Paris Hilton aus Gefängnis entlassen

Los Angeles - Partygirl Paris Hilton (26) ist schon nach drei Tagen überraschend wieder aus dem Gefängnis entlassen worden. Allerdings muss sie den Rest ihrer Strafe - 40 Tage - daheim verbüßen und zur Überwachung eine elektronische Fußfessel tragen.

Polizeisprecher Steve Whitmore sagte am Donnerstag in Los Angeles, für die Entscheidung seien medizinische Gründe ausschlaggebend gewesen. Nähere Auskünfte über die Krankheit gab er nicht.

Hilton, wegen verschiedener Verkehrssünden zu 45 Tagen Haft verurteilt, saß seit Montag früh im Frauengefängnis von Lynwood im US-Bundesstaat Kalifornien ein.

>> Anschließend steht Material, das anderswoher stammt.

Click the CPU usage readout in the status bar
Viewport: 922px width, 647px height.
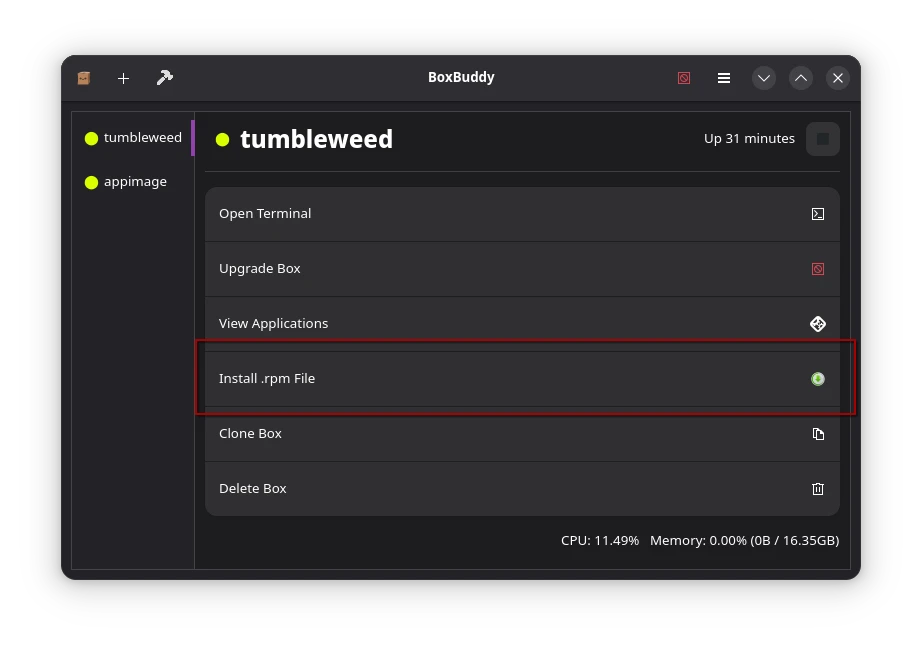pos(599,540)
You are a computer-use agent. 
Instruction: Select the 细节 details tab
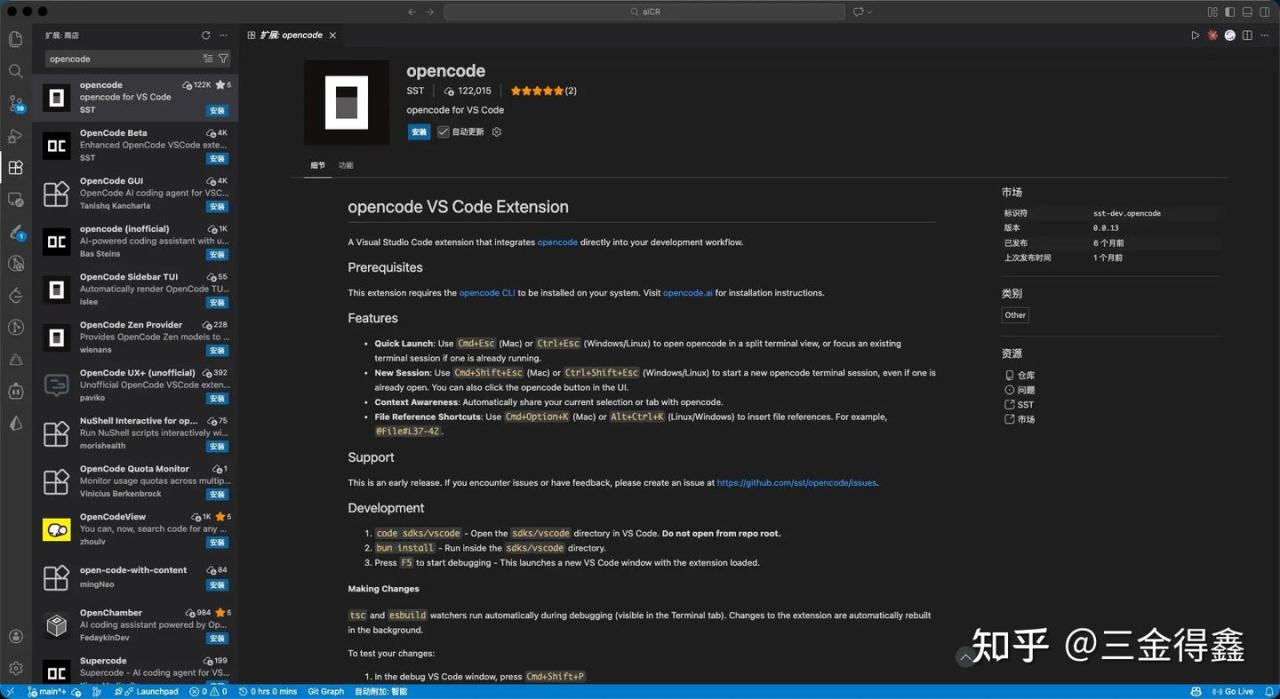(317, 165)
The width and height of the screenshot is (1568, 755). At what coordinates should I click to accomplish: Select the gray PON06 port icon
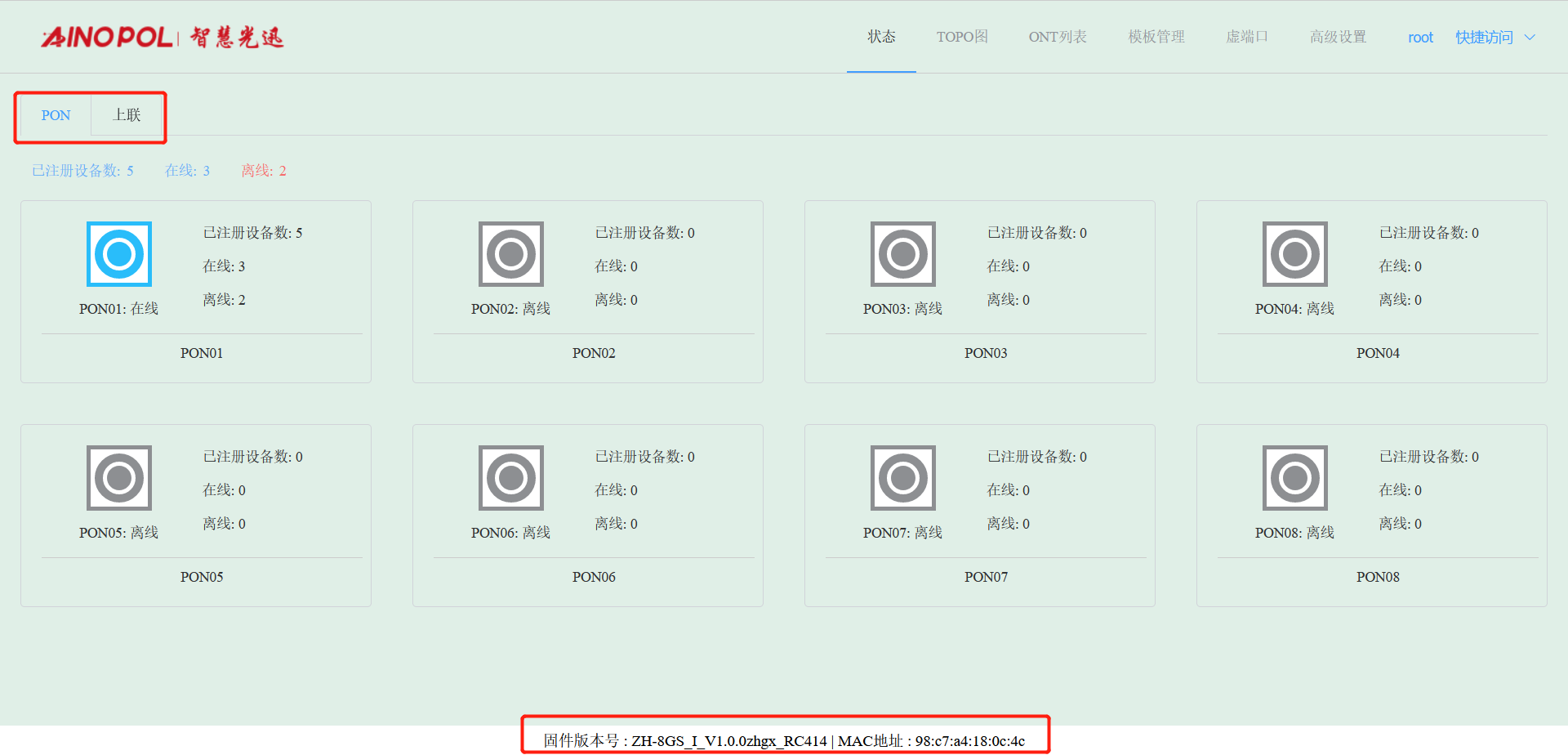pos(511,478)
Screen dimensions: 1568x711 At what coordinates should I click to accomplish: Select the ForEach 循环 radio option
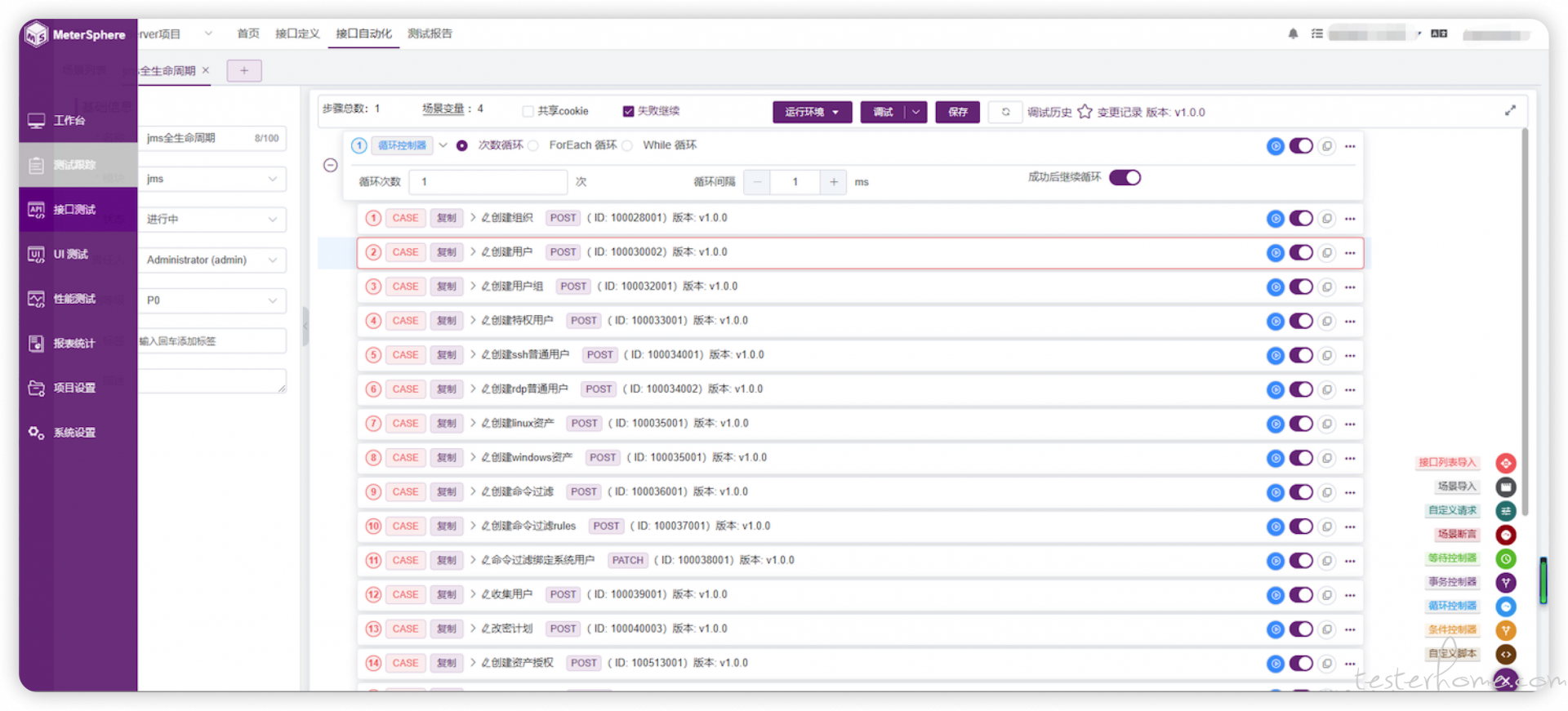click(x=533, y=145)
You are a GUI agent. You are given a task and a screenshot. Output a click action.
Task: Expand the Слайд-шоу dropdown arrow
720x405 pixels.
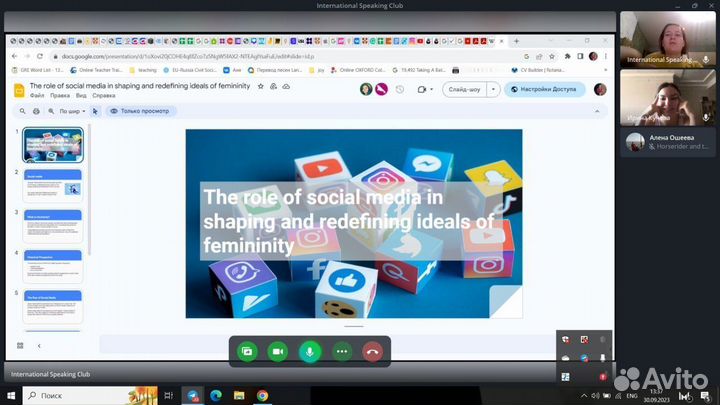tap(493, 89)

In der Nacht zum Donnerstag wurde sie laut Polizei um 2.09 Uhr (Ortszeit) entlassen. Sie sei zu ihrem Anwalt gefahren und von dort nach Hause gebracht worden, sagte Whitmore. In die Entscheidung seien sowohl ein Amtsarzt als auch ein Richter eingeschaltet gewesen.

Den Vorwurf einer Sonderbehandlung wies der Polizeisprecher zurück. Jeder andere Gefangene wäre in einem vergleichbaren Fall auch so behandelt worden, versicherte er, "ganz sicher". Zudem sei Hilton rechtlich nach wie vor in Haft. "Sie ist nicht entlassen worden, sie ist überstellt worden", sagte er. "Sie wird ihre Strafe daheim abbüßen." Weil die Polizei den Ankunfts- und den Entlassungstag mitrechnet, verbleiben 40 Tage für den Hausarrest.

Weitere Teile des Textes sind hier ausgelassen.